Problem description:
Please tally the lines below that contain the string "screenshot" and reply with that figure only.

Data:
■ ■ ■ ■
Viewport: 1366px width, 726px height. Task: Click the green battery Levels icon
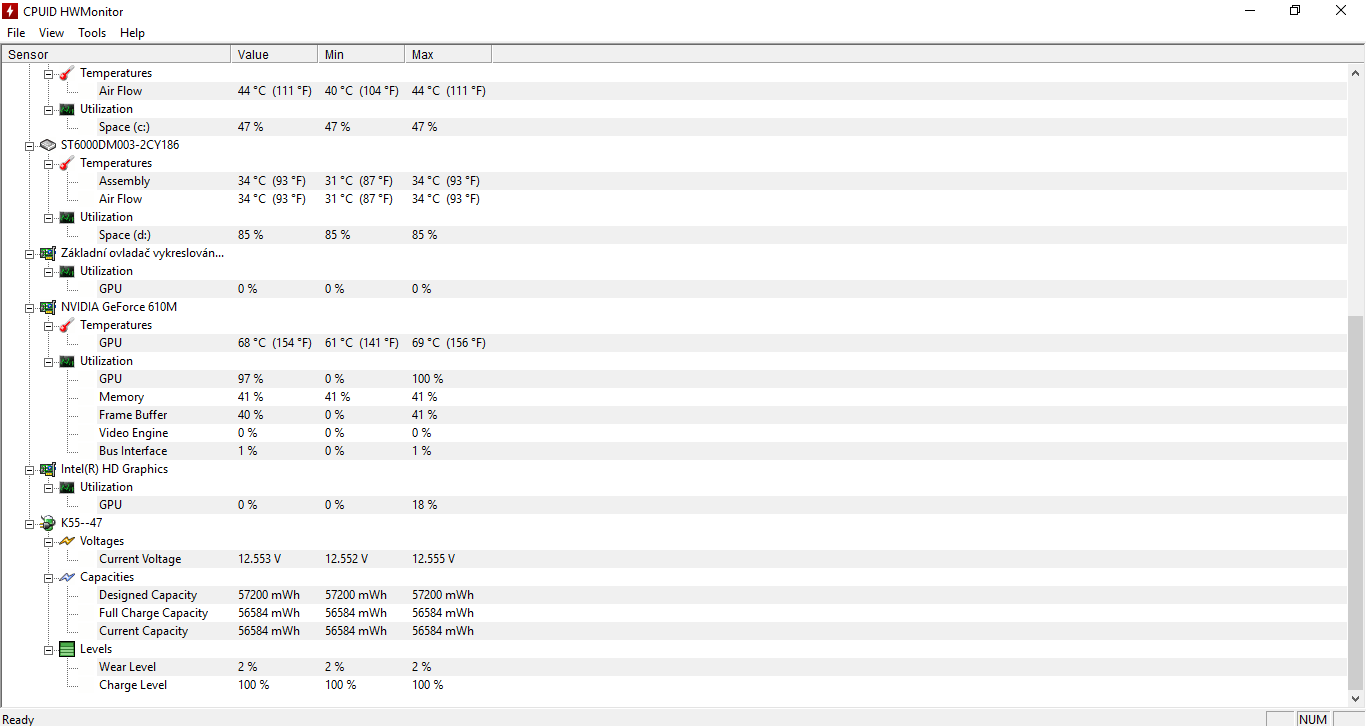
■ ■ ■ ■
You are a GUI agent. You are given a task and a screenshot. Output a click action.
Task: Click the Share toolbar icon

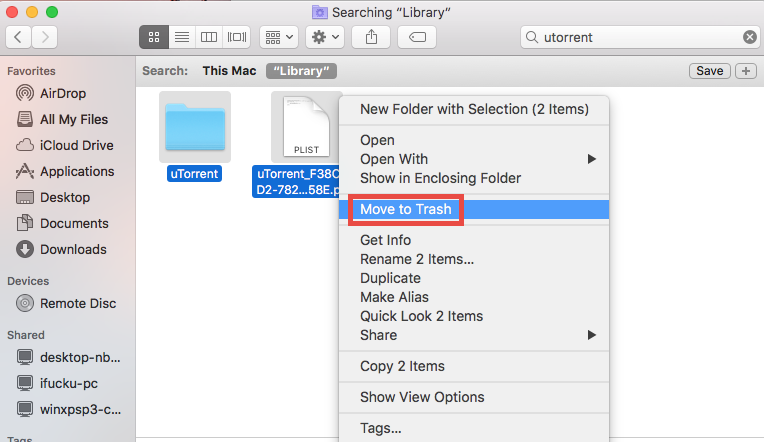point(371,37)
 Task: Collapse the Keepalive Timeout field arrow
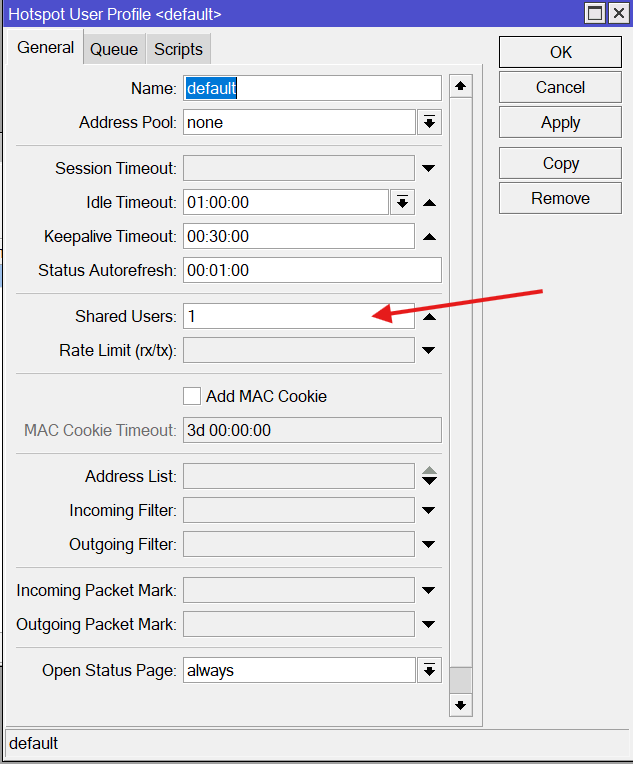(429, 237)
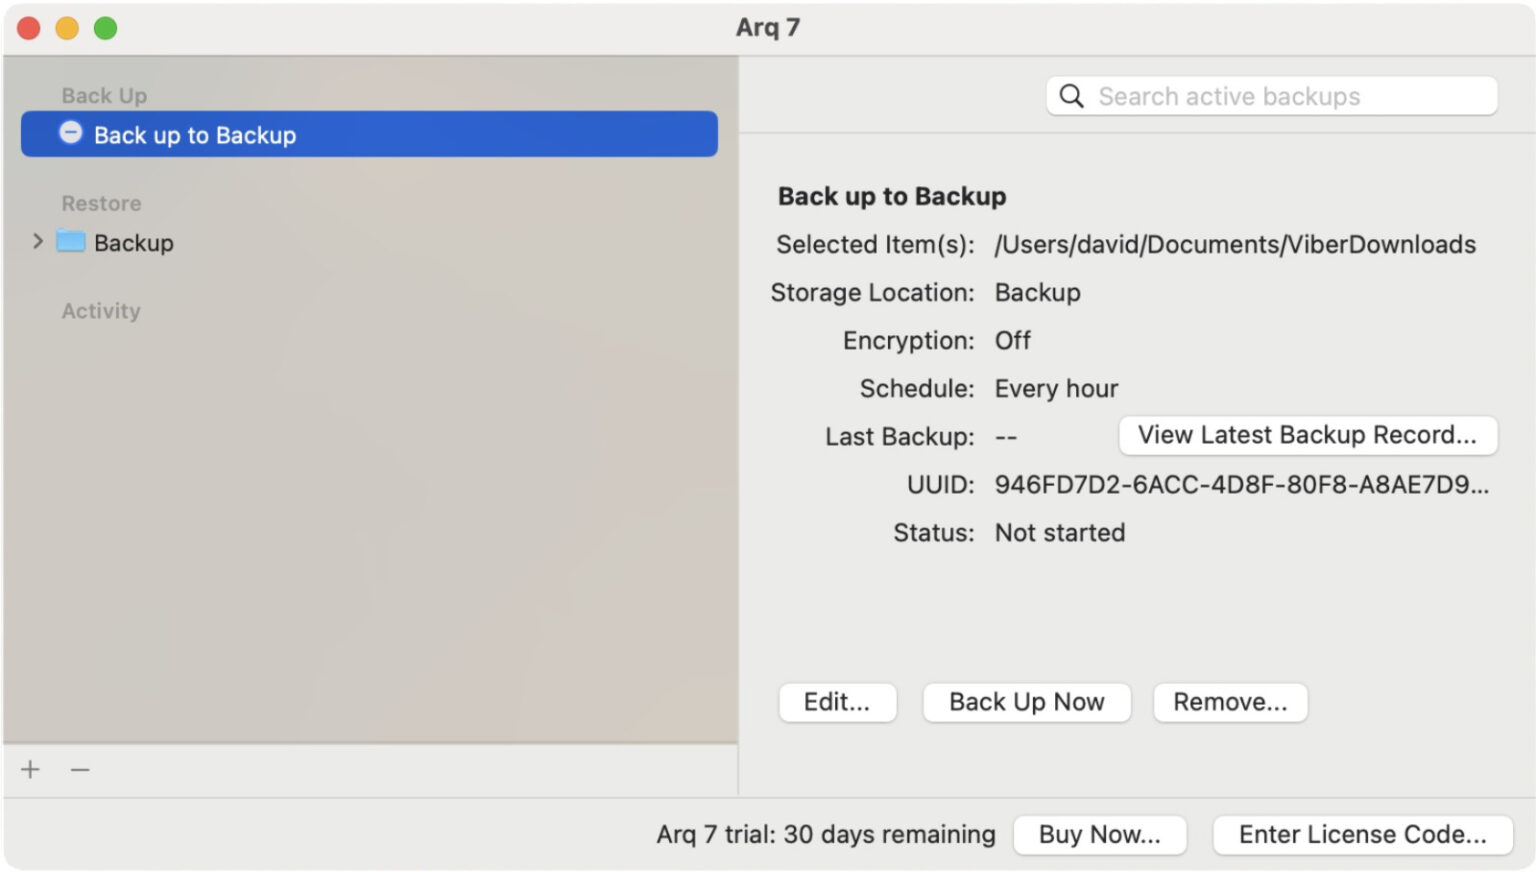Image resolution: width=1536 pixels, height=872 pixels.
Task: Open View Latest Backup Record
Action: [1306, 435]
■ ■ ■ ■
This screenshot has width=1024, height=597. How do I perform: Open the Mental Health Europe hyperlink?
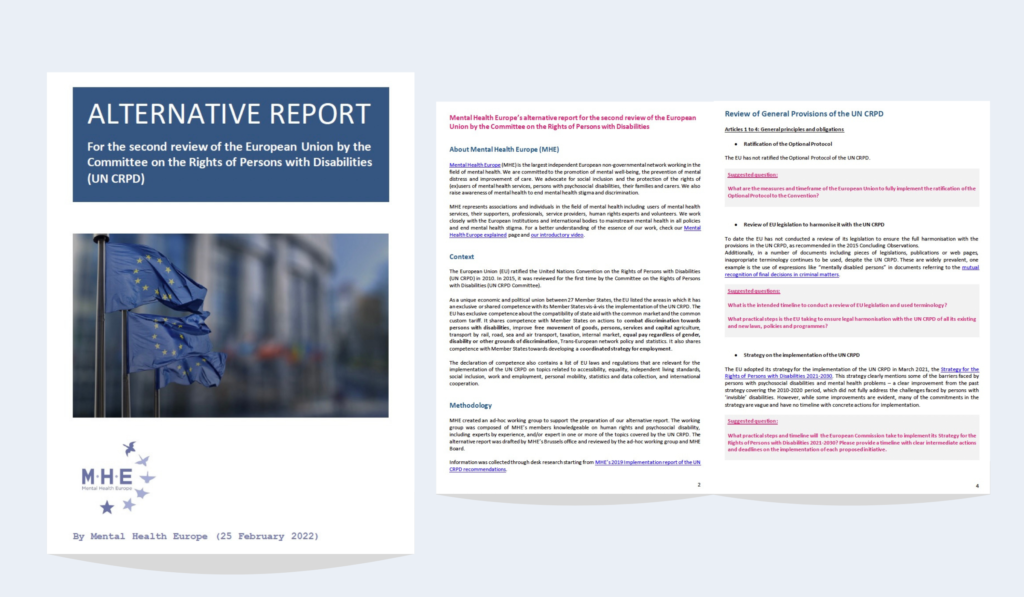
■ ■ ■ ■
Result of the exercise:
2